** Exercise input follows **

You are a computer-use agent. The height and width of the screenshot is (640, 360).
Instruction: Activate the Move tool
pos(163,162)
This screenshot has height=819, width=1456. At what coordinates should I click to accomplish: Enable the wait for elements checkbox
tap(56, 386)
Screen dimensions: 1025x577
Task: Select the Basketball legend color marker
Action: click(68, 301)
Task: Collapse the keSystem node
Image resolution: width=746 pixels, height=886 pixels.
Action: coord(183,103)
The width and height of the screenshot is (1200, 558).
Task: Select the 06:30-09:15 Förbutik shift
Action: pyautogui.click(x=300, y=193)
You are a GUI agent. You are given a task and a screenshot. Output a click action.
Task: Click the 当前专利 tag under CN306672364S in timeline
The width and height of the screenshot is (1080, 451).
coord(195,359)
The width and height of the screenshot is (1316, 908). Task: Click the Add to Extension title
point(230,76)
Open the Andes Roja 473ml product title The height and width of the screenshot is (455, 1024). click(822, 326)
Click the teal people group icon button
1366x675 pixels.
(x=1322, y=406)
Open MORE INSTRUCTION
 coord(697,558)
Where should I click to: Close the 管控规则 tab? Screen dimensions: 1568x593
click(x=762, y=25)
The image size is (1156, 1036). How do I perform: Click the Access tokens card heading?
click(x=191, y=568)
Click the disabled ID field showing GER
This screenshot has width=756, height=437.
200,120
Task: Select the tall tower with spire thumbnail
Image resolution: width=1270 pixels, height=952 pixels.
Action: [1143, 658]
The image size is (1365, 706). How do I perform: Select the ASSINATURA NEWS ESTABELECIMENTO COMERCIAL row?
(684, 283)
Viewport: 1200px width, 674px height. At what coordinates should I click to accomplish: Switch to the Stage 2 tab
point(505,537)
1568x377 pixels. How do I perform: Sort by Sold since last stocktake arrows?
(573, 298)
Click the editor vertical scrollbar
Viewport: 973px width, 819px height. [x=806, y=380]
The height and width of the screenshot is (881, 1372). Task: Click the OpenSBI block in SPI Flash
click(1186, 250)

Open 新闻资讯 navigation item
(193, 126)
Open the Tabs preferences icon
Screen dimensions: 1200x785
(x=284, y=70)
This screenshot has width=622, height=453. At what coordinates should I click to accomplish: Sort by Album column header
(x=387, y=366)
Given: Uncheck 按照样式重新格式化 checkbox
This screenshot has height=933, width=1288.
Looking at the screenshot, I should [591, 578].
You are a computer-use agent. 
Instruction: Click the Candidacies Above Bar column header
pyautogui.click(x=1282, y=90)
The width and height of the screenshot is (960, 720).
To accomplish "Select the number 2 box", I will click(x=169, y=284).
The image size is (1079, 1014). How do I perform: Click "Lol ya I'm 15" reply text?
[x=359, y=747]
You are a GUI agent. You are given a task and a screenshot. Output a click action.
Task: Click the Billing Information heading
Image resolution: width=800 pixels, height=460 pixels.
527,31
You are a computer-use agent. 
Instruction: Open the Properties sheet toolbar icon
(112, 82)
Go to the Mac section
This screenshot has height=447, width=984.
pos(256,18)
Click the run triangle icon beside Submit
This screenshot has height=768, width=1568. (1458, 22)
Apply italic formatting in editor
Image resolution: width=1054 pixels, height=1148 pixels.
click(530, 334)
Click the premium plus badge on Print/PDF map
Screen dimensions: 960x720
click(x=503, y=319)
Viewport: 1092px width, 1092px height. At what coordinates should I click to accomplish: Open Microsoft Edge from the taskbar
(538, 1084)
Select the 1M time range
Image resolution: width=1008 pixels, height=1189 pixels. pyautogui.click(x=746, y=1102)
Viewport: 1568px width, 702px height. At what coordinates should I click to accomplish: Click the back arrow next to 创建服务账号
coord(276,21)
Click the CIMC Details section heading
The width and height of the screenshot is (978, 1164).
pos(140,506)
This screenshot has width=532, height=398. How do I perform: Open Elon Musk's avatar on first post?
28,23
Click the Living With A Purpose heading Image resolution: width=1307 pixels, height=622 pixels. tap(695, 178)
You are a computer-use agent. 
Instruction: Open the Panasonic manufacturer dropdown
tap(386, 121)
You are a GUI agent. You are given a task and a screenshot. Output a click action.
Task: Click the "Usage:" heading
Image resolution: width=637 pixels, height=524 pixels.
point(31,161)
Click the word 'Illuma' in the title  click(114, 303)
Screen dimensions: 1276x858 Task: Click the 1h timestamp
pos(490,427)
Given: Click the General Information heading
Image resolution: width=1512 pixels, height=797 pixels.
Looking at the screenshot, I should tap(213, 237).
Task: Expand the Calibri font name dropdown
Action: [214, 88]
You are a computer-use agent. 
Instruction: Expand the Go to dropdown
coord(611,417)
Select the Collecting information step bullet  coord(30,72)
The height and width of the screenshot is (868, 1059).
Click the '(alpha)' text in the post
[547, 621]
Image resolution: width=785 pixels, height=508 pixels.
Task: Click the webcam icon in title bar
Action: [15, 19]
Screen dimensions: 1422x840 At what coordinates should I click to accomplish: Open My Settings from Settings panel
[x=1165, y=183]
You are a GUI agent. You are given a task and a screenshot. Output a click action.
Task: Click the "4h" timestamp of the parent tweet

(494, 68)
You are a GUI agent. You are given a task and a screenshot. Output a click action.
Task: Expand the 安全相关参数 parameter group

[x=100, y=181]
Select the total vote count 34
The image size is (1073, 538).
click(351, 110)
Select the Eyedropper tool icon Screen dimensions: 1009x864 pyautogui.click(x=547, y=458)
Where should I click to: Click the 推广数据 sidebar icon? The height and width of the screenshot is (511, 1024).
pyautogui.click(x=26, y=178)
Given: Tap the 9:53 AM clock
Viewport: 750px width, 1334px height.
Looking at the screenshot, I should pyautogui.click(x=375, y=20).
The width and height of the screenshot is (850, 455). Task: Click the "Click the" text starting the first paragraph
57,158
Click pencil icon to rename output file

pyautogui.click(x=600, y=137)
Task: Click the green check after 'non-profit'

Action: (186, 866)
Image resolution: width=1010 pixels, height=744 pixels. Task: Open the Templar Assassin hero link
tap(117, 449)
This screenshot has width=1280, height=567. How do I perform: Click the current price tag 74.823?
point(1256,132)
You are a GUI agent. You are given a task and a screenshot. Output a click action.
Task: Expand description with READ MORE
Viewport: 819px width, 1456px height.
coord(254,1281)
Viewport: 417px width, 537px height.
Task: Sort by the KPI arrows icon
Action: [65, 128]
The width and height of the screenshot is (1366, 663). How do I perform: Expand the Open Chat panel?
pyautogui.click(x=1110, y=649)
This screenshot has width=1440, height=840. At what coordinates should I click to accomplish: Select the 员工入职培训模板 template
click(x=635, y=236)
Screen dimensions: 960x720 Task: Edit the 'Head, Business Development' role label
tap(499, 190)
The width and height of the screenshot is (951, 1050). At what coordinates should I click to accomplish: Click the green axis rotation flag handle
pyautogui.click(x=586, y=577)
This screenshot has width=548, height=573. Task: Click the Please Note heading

** End of Exercise input **

Begin with the line that contains "Viewport: 819px width, 1456px height." and quote each line after it exactly, stopping after the last line of the data.

Response to the exercise:
Viewport: 819px width, 1456px height.
coord(254,1281)
Viewport: 417px width, 537px height.
Task: Sort by the KPI arrows icon
Action: [65, 128]
The width and height of the screenshot is (1366, 663). How do I perform: Expand the Open Chat panel?
pyautogui.click(x=1110, y=649)
This screenshot has width=1440, height=840. At what coordinates should I click to accomplish: Select the 员工入职培训模板 template
click(x=635, y=236)
Screen dimensions: 960x720 Task: Edit the 'Head, Business Development' role label
tap(499, 190)
The width and height of the screenshot is (951, 1050). At what coordinates should I click to accomplish: Click the green axis rotation flag handle
pyautogui.click(x=586, y=577)
This screenshot has width=548, height=573. Task: Click the Please Note heading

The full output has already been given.